- [BRIEF] Please output the lines from the one with "Click the Customers sidebar icon" through the end of the data exactly as written, omitting all pictures.

- [INPUT FOR THIS TASK]
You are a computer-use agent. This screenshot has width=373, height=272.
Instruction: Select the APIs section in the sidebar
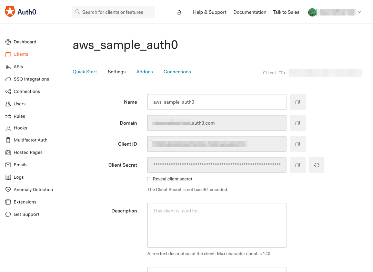[x=18, y=66]
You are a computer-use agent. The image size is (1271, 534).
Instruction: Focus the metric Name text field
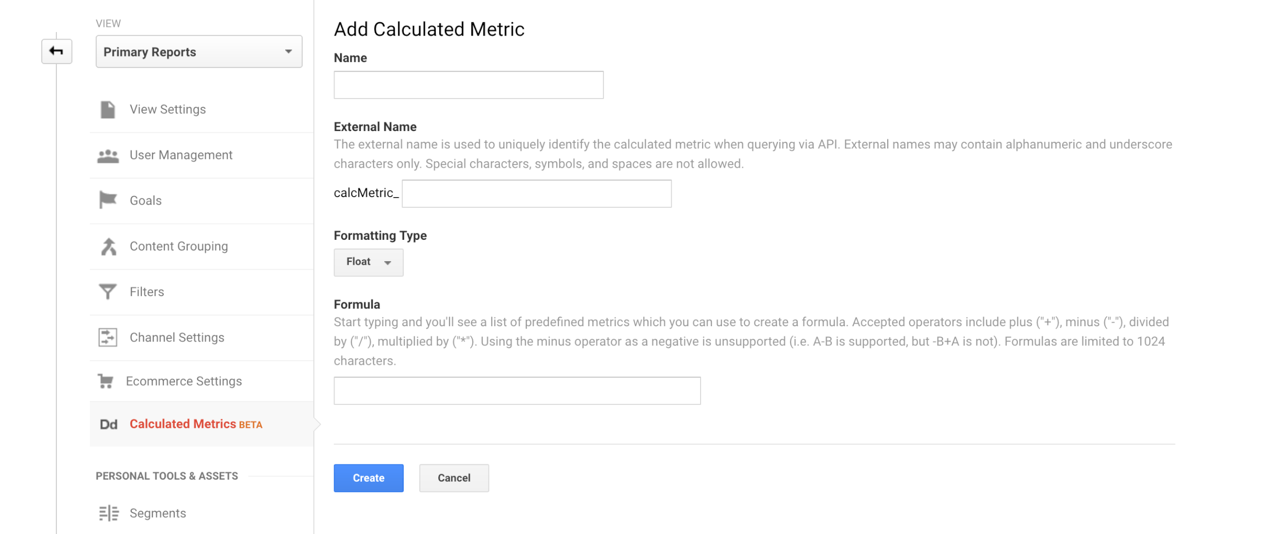point(468,85)
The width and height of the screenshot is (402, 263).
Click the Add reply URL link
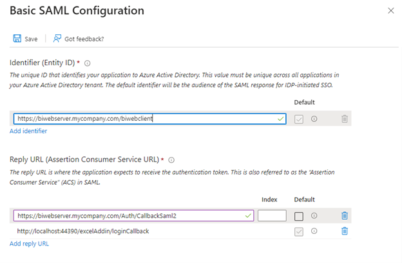[29, 244]
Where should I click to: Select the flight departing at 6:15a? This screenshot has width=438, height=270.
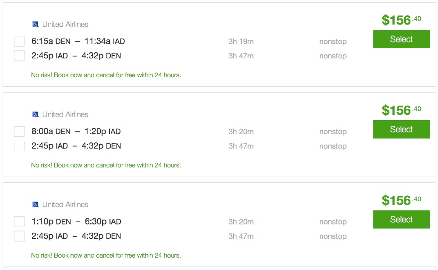pos(401,39)
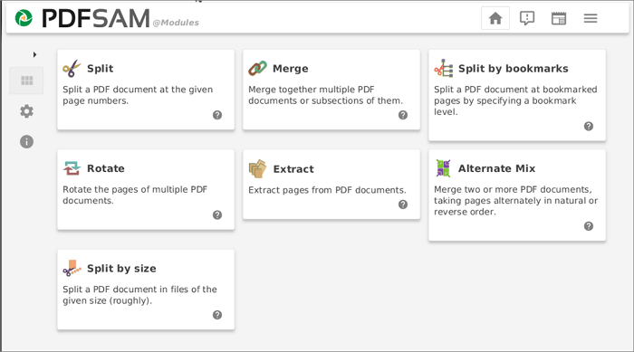Screen dimensions: 634x352
Task: Show the modules grid in sidebar
Action: point(26,81)
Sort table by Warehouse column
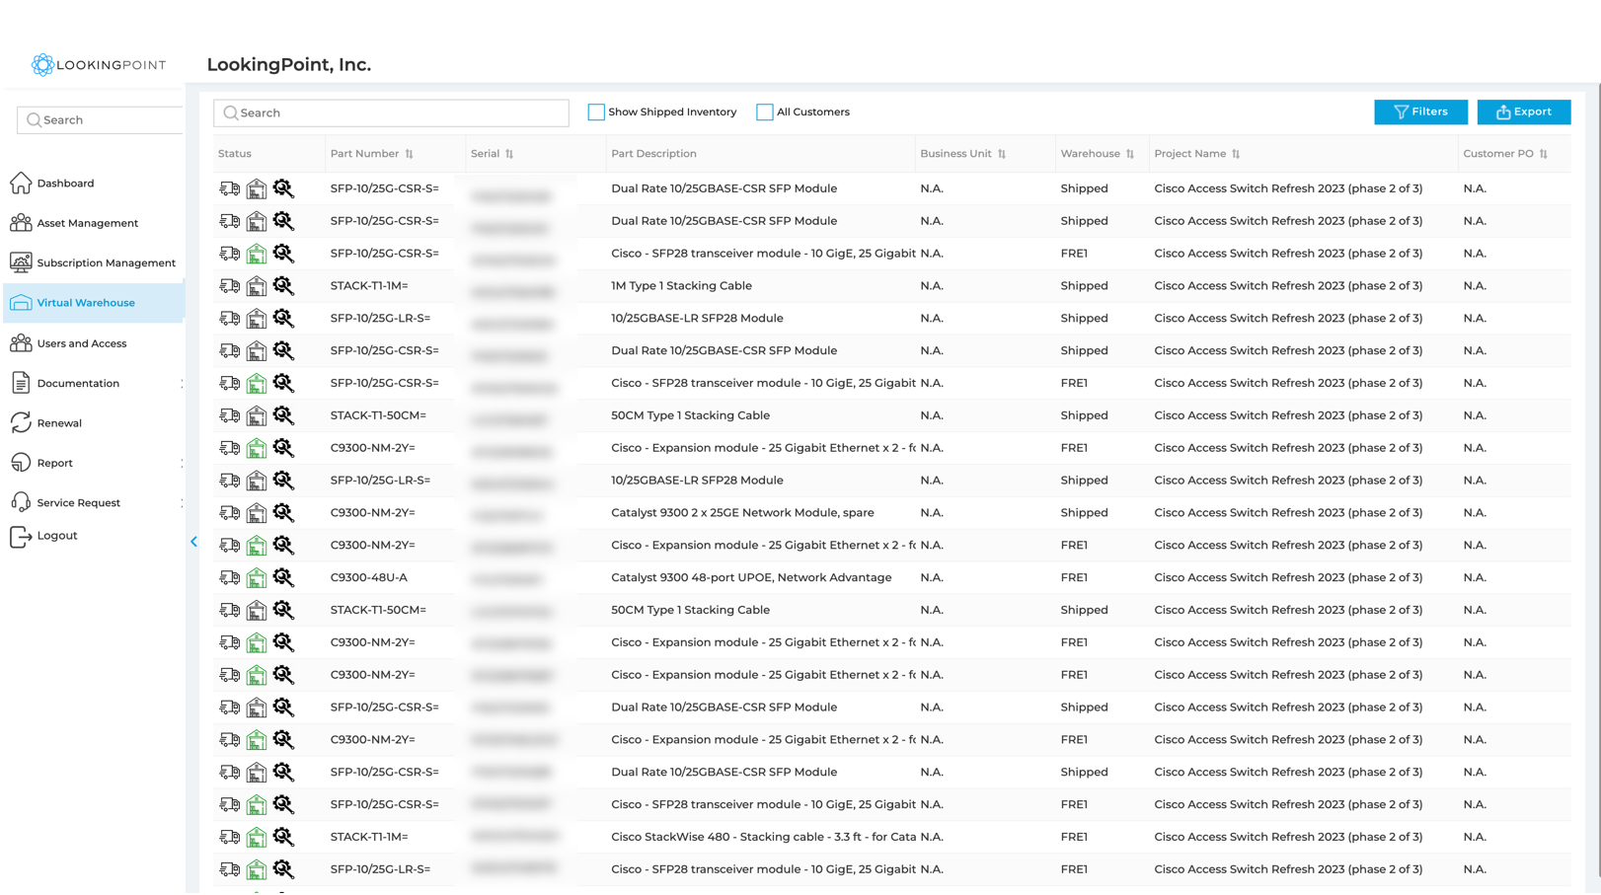This screenshot has height=895, width=1601. (x=1130, y=154)
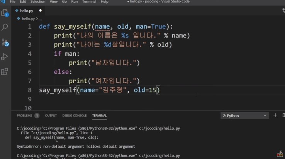Screen dimensions: 285x159
Task: Open the Explorer view in activity bar
Action: pos(5,13)
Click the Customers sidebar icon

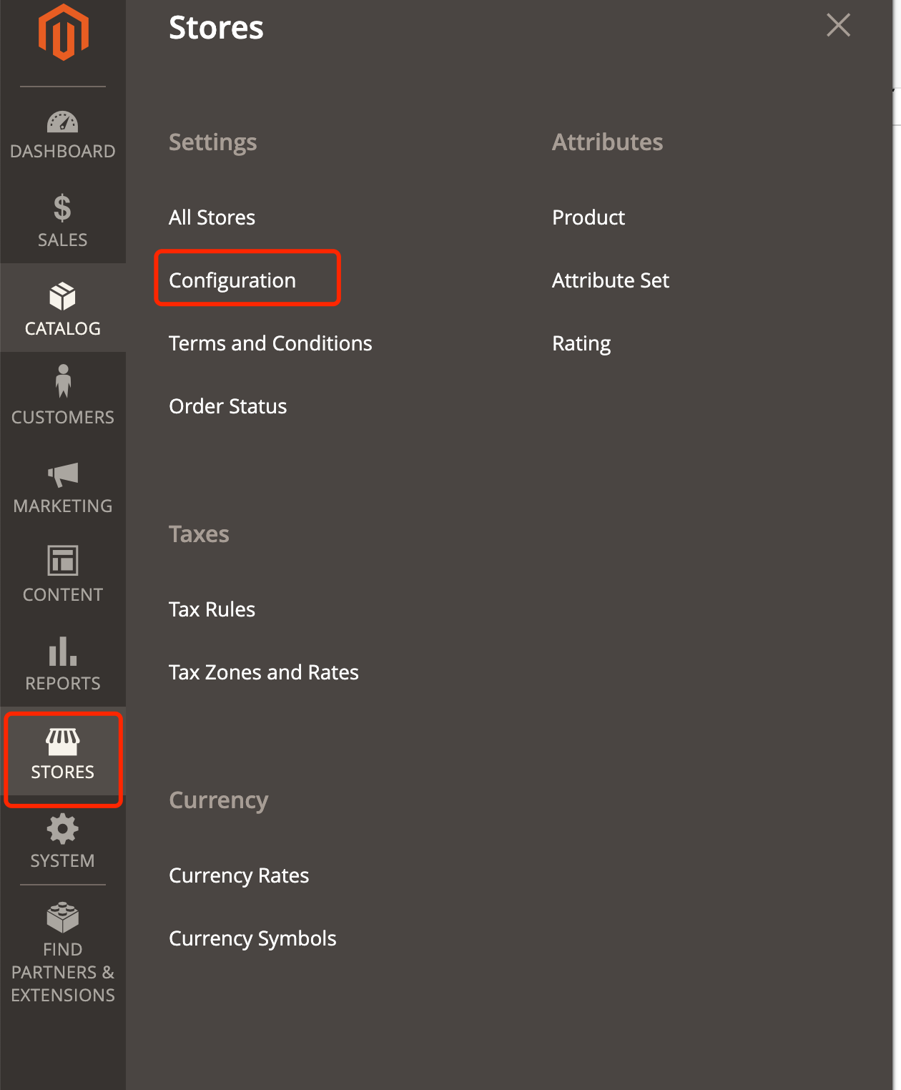coord(63,387)
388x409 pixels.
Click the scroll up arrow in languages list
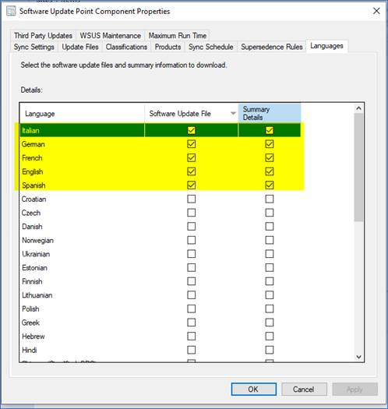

- [ANSWER TO THIS TASK]
Click the Customers sidebar icon

coord(63,387)
388x409 pixels.
Click the scroll up arrow in languages list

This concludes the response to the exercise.